:: TEXT PASSAGE ::
···

D.D Phiri

Social security and welfare

 

Different countries use different methods of financing social security schemes. The two general methods are social insurance and general tax revenues. Under social insurance schemes, funds are raised by taxing the employers’ payroll and making deductions from the employers’ salaries. Under the general tax, some amount is voted out of the total tax collection. The latter scheme has generally been preferred by Australia and New Zealand.

Starting from the 1970s, the welfare state started losing favour. It was said to encourage laziness and shiftless habits. It was noted that as long as unemployed person received unemployment allowance sufficient to survive on her or she does not seriously look for employment and that some people do not adopt the habot of having part of their earnings so long as they are guaranteed support in old age. President Ronald Reagan in the United States and Prime Minister Margaret Thatcher in the United Kingdom were pioneers in withdrawing some of the provisions of the welfare system.

In communist countries, practically, the whole working population was employed since the government owed all factors of production and firms; it was able to assume sole responsibility for social services. It was guided by the slogan from treating everybody according to his ability to everybody according to his needs.

···

:: DATASET SECTION ::
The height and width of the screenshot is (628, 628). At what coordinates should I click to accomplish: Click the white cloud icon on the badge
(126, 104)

···

:: APPLY WHAT YOU READ ::
**1)** Please write out the passage on social security and welfare, starting with "Social security and" and going on through "and New Zealand.".
**2)** Answer these questions from the passage on social security and welfare:
(a) What two general methods of financing social security schemes does it name?
(b) In which decade did the welfare state start losing favor?
(c) In communist countries, what was the government able to assume sole responsibility for?

:: EXERCISE ANSWERS ::
**1)**
Social security and welfare

 

Different countries use different methods of financing social security schemes. The two general methods are social insurance and general tax revenues. Under social insurance schemes, funds are raised by taxing the employers’ payroll and making deductions from the employers’ salaries. Under the general tax, some amount is voted out of the total tax collection. The latter scheme has generally been preferred by Australia and New Zealand.

**2)**
(a) Social insurance and general tax revenues
(b) The 1970s
(c) Social services